Obtaining Lawful Permanent Residence through Employment Sponsorship


Obtaining a Labor Certification from the Department of Labor (DOL) is the first step of the Employment Based Permanent Residence sponsorship process. DOL regulations govern this step of the process, which is generally referred to as PERM. The PERM regulations require that prior to submitting the Labor Certification Application the employer must fulfill specific requirements in order to show that there indeed is a position opening which the employer sponsor is unable to fill with U.S. workers. The employer sponsor must show that employing the alien will not detrimentally affect the job market, and that no qualified U.S. worker applicants are available. This entails drafting an acceptable job description, obtaining the prevailing wage from the Department of Labor, completing a recruitment process, reviewing applicant resumes, and performing applicant interviews, if needed. The entire recruitment process must take place within 180 days prior to submitting the Labor Certification Application. All recruitment efforts must be completed 30 days prior to the actual date of submitting the Labor Certification Application. This means that the recruitment process really needs to be completed within 150 days of the date on which the first recruitment effort began.

Job Description

The job description of the position the alien is sponsored for must be acceptable to the DOL. The DOL uses an occupation information database called O*NET as the standard by which sponsored positions are measured. To be acceptable, the position must conform to or resemble an occupation listed in O*NET. Several aspects are taken into consideration when determining the proper job description, including the required education, the required years of experience, and specific duties.

Prevailing Wage

Once an acceptable job description has been agreed upon, the next step is to obtain wage determination (PWD) from the federal Department of Labor via an on-line portal. The PWD establishes the minimum wage the employer will have to pay the alien once the alien obtains permanent resident status, often referred to as the “green card.”

Recruitment Process

The types of recruitment required under PERM regulations depend on the type of position for which the alien is sponsored. The basic recruitment process for positions consists of posting a job order with the state workforce agency where the position is available, placing newspaper advertisements, and posting a notice on the job site. If the sponsored position is considered a professional position, then three additional recruitment efforts are required. The PERM regulations provide a list of options from which to choose from for these additional recruitment efforts. The position is considered professional if it requires a bachelor’s degree or a more advanced degree, as adjudicated by the Department of Labor.

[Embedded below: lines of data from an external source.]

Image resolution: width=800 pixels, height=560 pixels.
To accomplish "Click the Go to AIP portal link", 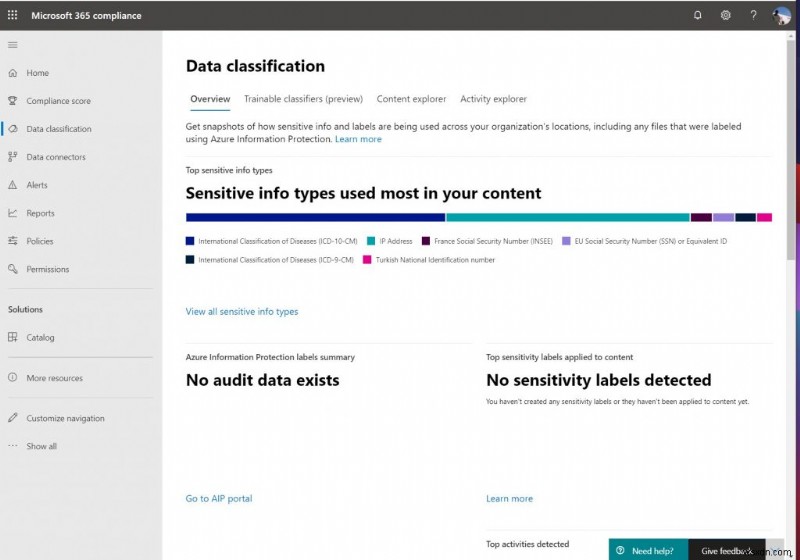I will pos(219,499).
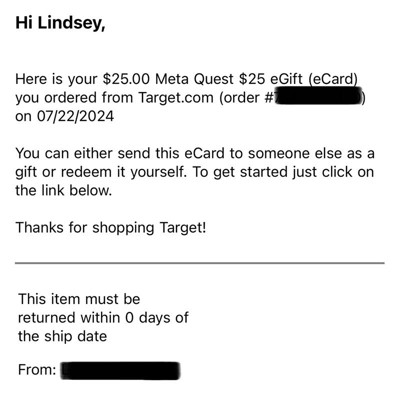400x400 pixels.
Task: Click the 'the link below.' phrase
Action: (x=63, y=191)
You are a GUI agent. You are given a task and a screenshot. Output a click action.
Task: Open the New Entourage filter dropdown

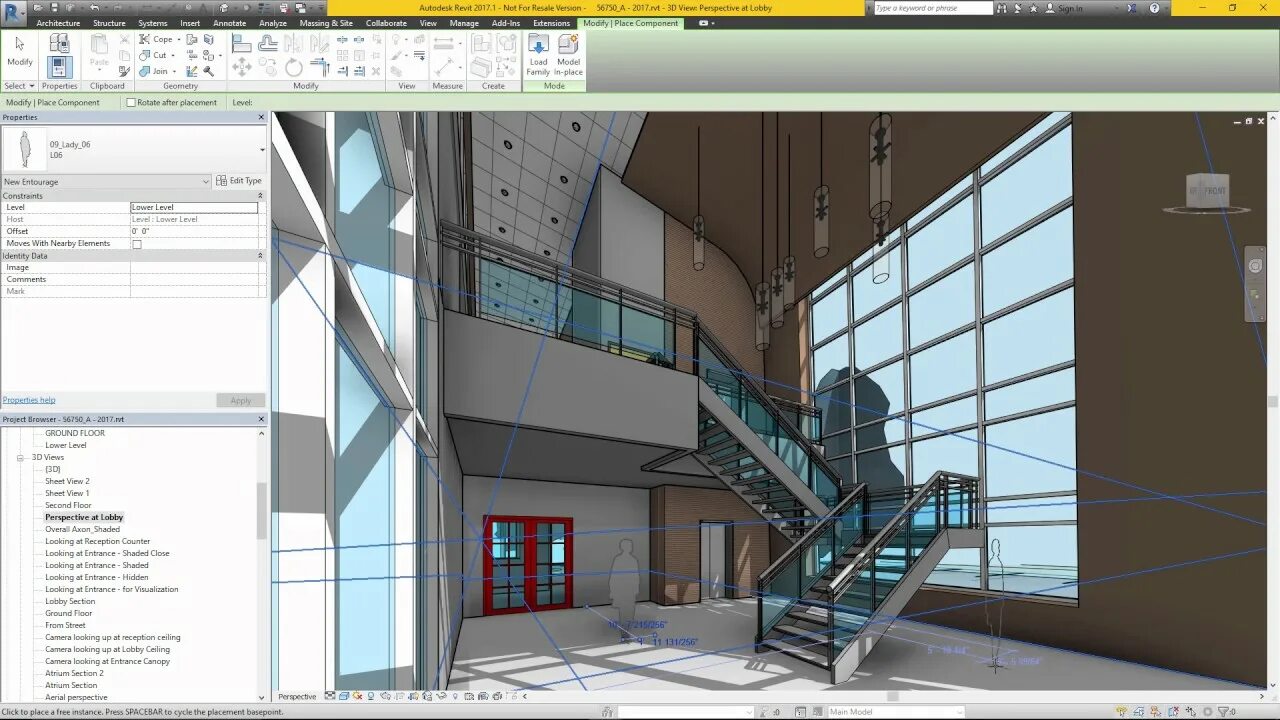pos(206,181)
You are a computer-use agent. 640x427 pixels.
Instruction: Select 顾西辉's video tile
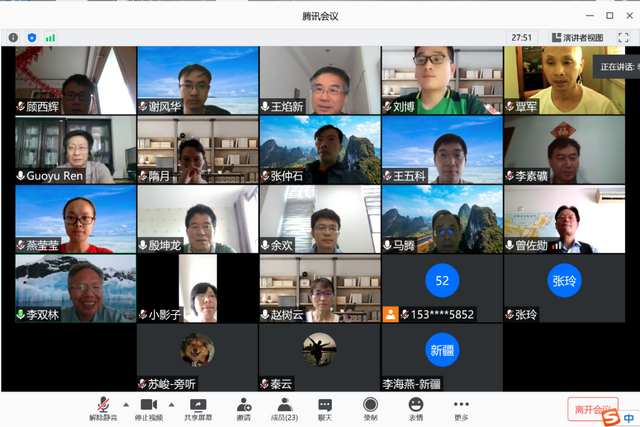point(76,80)
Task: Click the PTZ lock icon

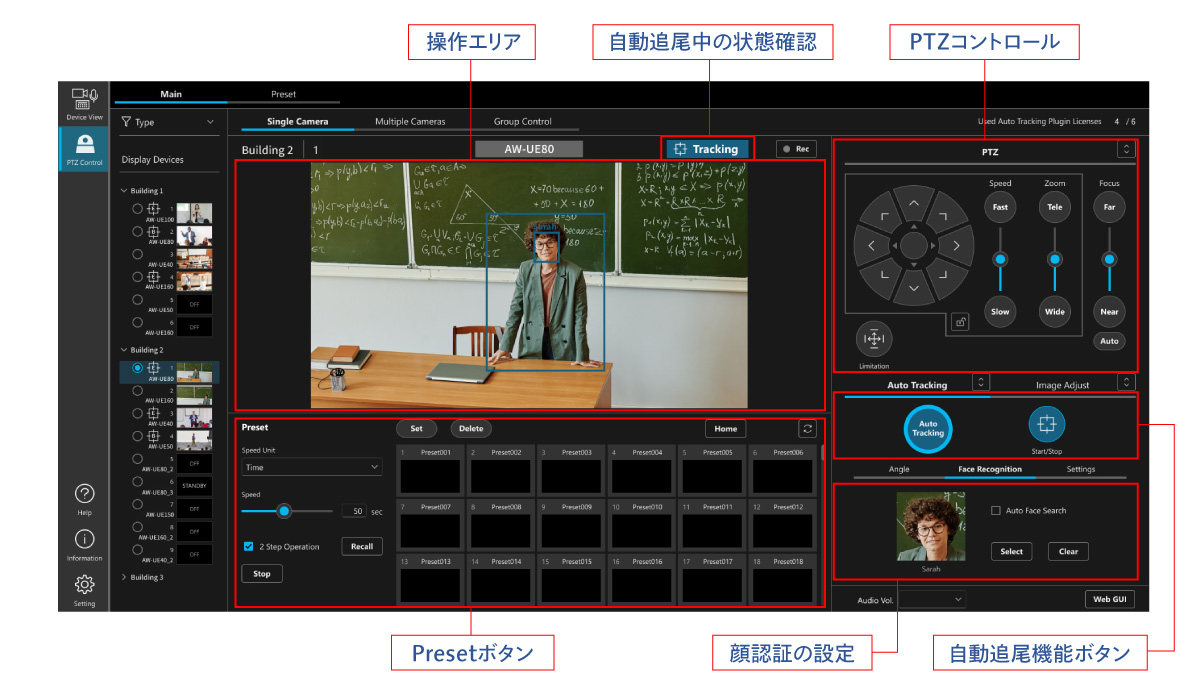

The recruitment process also entails reviewing any applicants who respond to the advertisements. Each applicant must be reviewed to determine whether the application qualifies or may qualify for the position. If an applicant appears to qualify, then the employer must contact the applicant for an interview to determine whether the applicant truly qualifies and is actually interested. These interviews an be conducted over the telephone. All applicants, if determined not to qualify, must be disqualified for lawful reasons. These reasons include not meeting the minimum requirements for the positions, unavailability, disinterest, poor or unverifiable references, etc.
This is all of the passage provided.